3.1 Individual/Family Level Interventions

  • In the primary care clinic, a physical and psychosocial-cultural assessment should be conducted with Katerina using a certified interpreter. This should include learning about language preference, how healthcare decisions are made, preferred communication style with healthcare providers, perceptions of the promotion of health and causes of illness, knowledge about community resources, and culturally preferred treatments for illness (Bachmann et al. 2014; Douglas et al. 2014). The more knowledge professional nurses have about specific cultural groups, the more accurate and complete the cultural assessment will be (Douglas et al. 2014).

  • Consult with social services to assist Katerina in accessing resources such as English classes, health education (including media presentations that have been translated into Russian), smoking cessation initiatives, and community services for seniors including meals and exercise programs.

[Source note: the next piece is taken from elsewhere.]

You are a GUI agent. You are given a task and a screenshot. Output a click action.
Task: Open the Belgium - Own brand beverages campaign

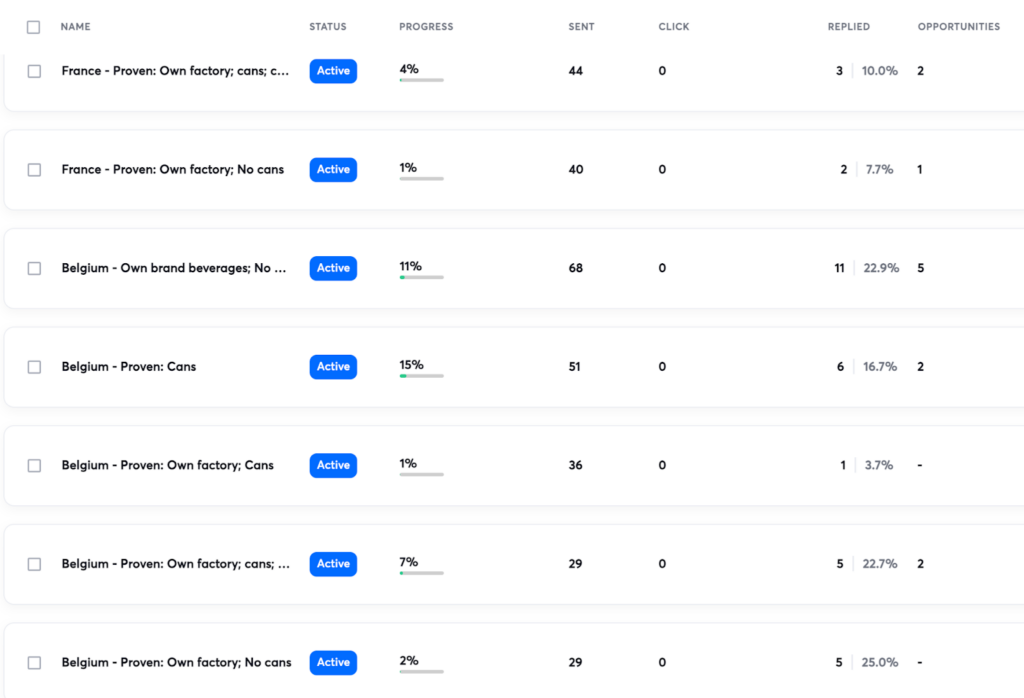(x=173, y=268)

  • Provide connection with any community organizations and other community resources for immigrants from the FSU.

  • Help Katerina understand the difference between normal aging and symptoms that may indicate underlying health conditions.

  • Help Katerina understand the potential health risks associated with combining biomedical and complementary therapies.

  • Help her to understand how to communicate effectively with healthcare providers.

  • Assess Katerina for a major depressive disorder using tools translated into Russian.

  • The Patient Health Questionnaire-I (PHQ) is a screening tool for depression which is available in Russia (Kroenke et al. 2001) (www.phqscreeners.com).

  • Help Katerina access resources to overcome feelings of despair and hopelessness, focusing on her strengths and resiliency as a survivor of challenging life circumstances.

3.2 Organizational Level Interventions

  • Provide a certified interpreter during healthcare encounters.

  • Provide staff with current literature on immigrants from the FSU living in the United States and meet to discuss the implications of that literature on their clinical practice.

  • Provide cultural competency education for providers serving populations of immigrants from the FSU such as the interprofessional education Russian cultural competence course at Washington State University described in the literature (Topping 2015).

  • Access, or develop, produce, and disseminate patient education material translated into English.

  • Collaborate with Russian focused media outlets to provide health messages on the radio and television stations and in print media.

3.3 Community Level Interventions

  • Collect quantitative and qualitative data in mixed methods studies on the challenges and needs of immigrants from the FSU to increase understanding and facilitate the development of appropriate interventions. This may be done in collaboration with resources such as the Davis Center for Russian and Eurasian Studies at Harvard or utilize local universities. This could include an oral history project with older immigrants such as Katerina which would increase our outstanding of the lives of immigrants from the FSU. These immigrants have stories to share that are richly descriptive and potentially helpful in facilitating quality healthcare delivery to them.

  • Collaborate with low-income housing facilities to work toward improving the environment in a way that helps Katerina and other FSU immigrants feel safe and connected.

Conclusion

Cultural issues specific to caring for immigrants from the FSU may include poor patient-provider relationships because of linguistic issues and differences in communication styles, help-seeking patterns of accessing multiple providers, the use of complementary rather than biomedical therapies, the potential use of informal payment, a lack of knowing the difference between natural aging processes and potential illness, and the significant potential for major depressive disorders. Strategies for culturally competent healthcare delivery at the individual, organizational, and societal levels should be designed and implemented to address Katerina and other immigrant’s vulnerability due to the social determinants of health related to the health and well-being of immigrants from the FSU (Douglas et al. 2014).